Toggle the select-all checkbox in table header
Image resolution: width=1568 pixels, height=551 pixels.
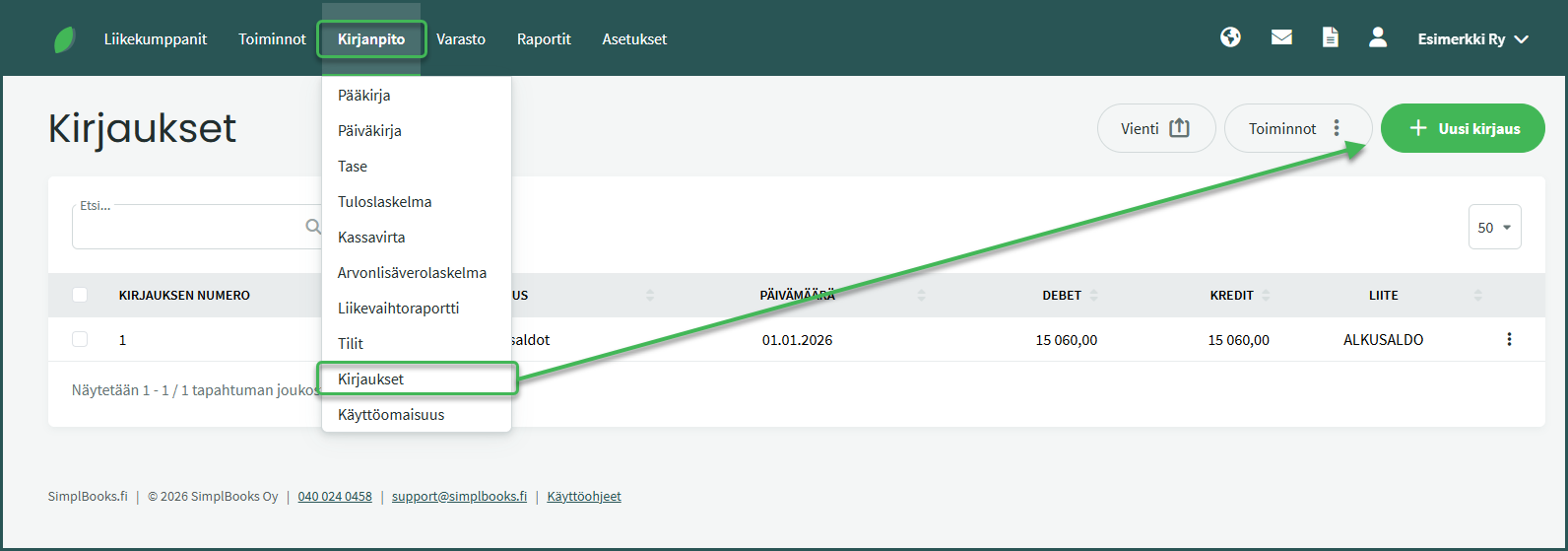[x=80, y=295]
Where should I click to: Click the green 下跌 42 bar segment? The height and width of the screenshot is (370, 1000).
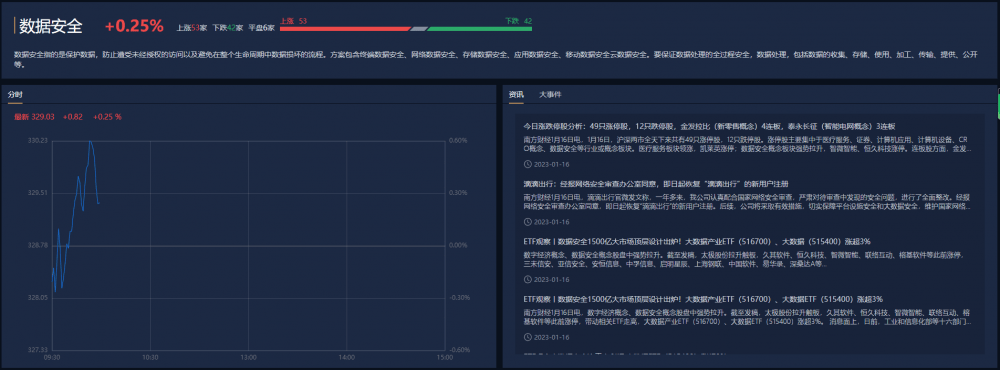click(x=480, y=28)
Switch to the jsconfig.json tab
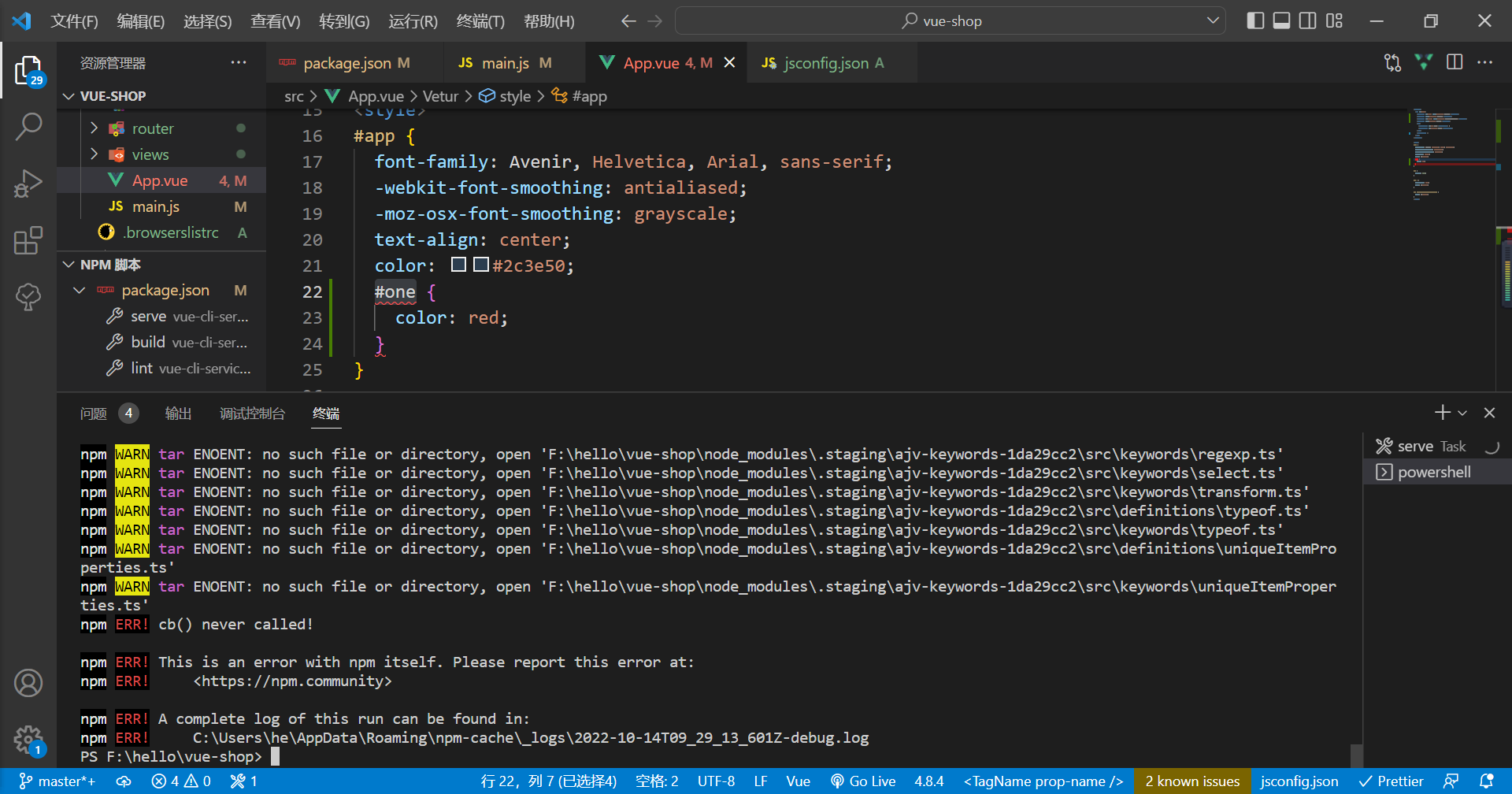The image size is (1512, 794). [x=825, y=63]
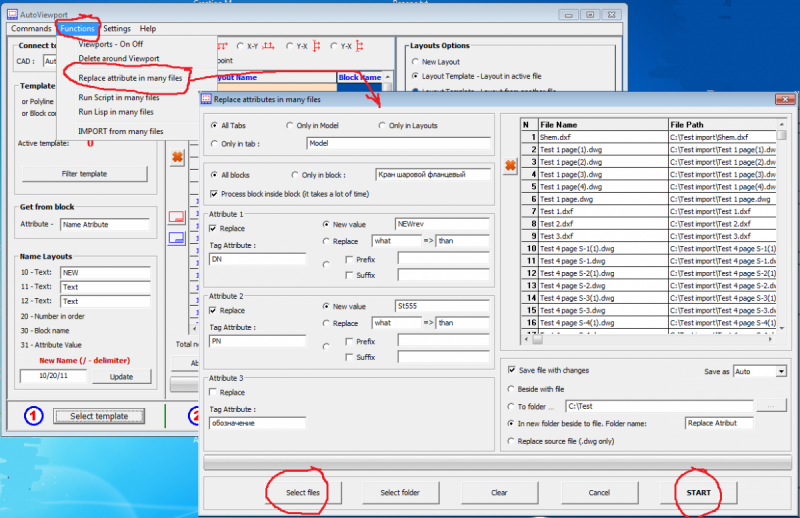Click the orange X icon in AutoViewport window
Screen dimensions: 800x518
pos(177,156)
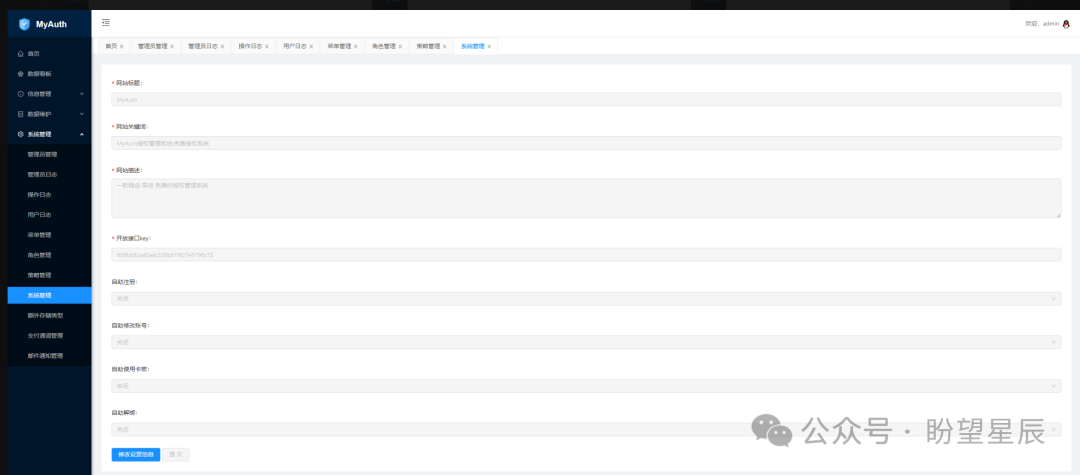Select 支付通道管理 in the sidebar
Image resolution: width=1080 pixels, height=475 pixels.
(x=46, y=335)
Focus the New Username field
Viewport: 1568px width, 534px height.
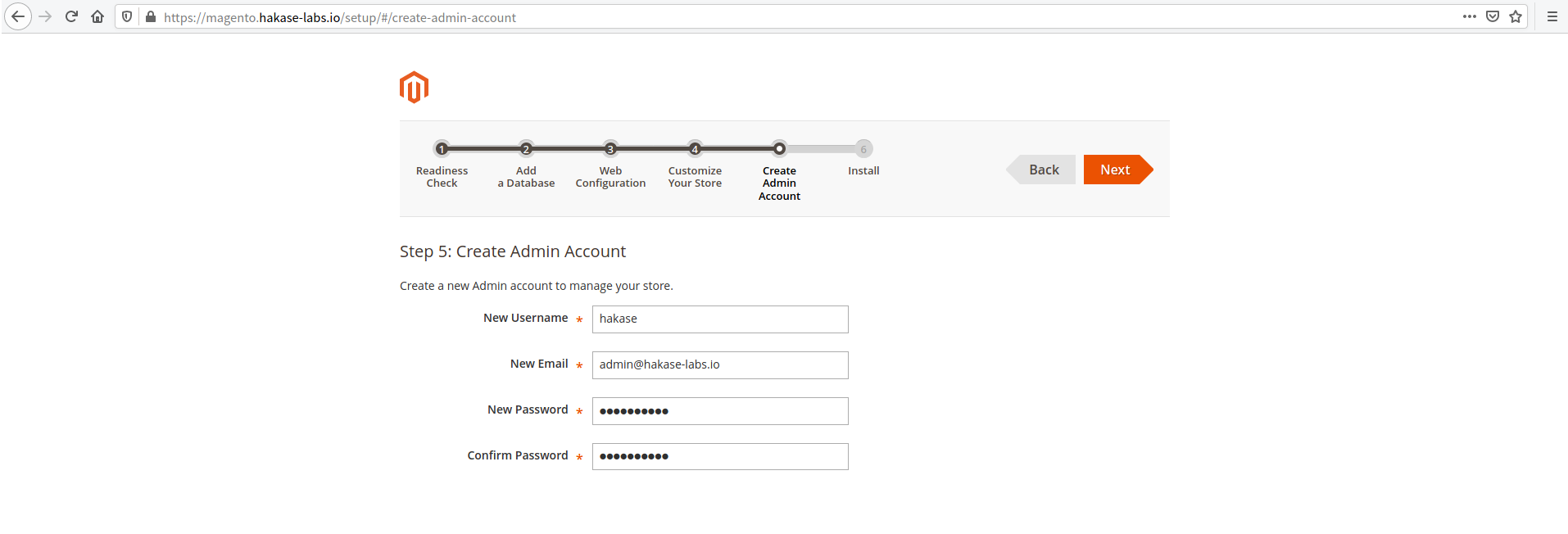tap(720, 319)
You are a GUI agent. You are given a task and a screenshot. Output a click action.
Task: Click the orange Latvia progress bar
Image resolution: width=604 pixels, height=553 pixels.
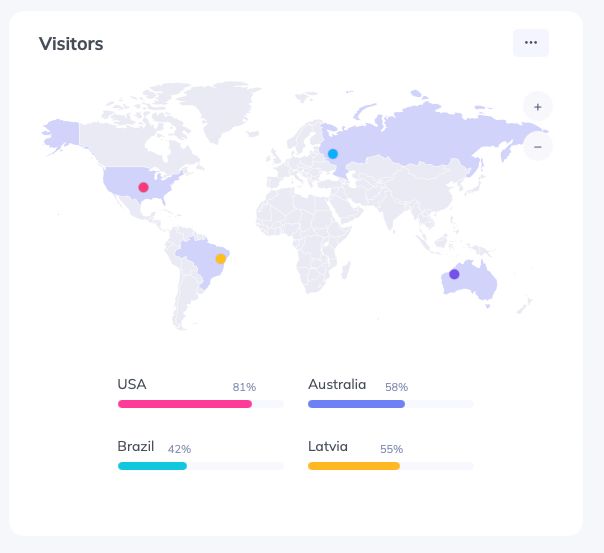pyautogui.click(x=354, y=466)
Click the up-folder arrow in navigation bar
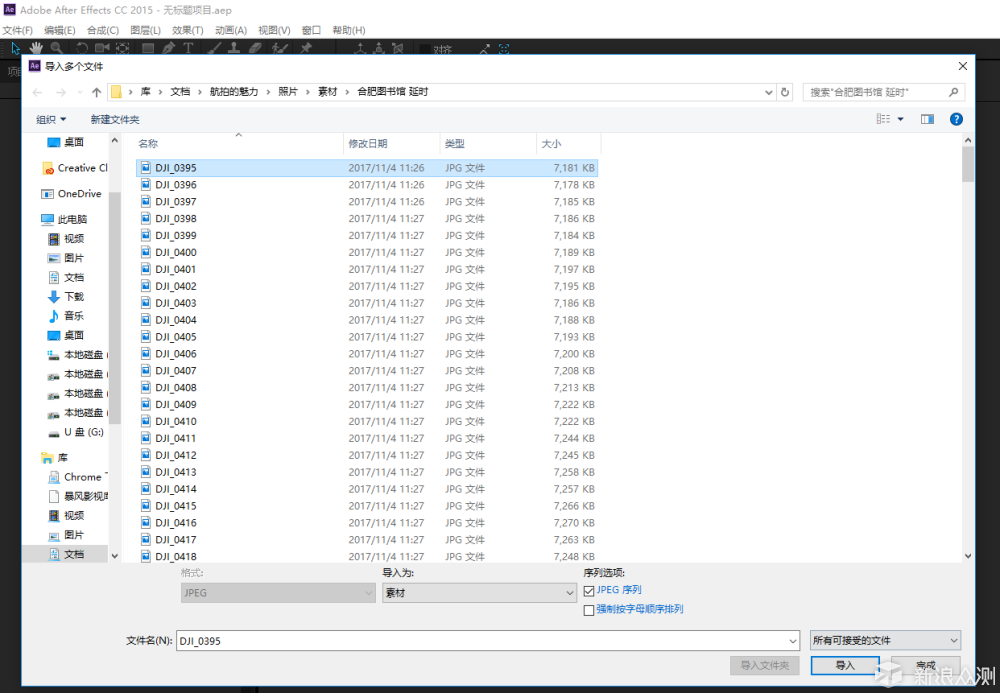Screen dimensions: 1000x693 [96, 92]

━━━━━━━━━━

EXERCISE PROMPT> Above are the records; set down exactly the lines from the line containing "Switch to the jsconfig.json tab" through their last line, leaving every picture out.

RESPONSE BOX>
Switch to the jsconfig.json tab
The image size is (1512, 794). [x=825, y=63]
Click the orange X icon in AutoViewport window
Screen dimensions: 800x518
pos(177,156)
Select 支付通道管理 in the sidebar
Image resolution: width=1080 pixels, height=475 pixels.
(x=46, y=335)
Focus the New Username field
Viewport: 1568px width, 534px height.
tap(720, 319)
You are a GUI agent. You are given a task and a screenshot. Output a click action.
Task: Click the orange Latvia progress bar
Image resolution: width=604 pixels, height=553 pixels.
pyautogui.click(x=354, y=466)
Click the up-folder arrow in navigation bar
Screen dimensions: 1000x693 [96, 92]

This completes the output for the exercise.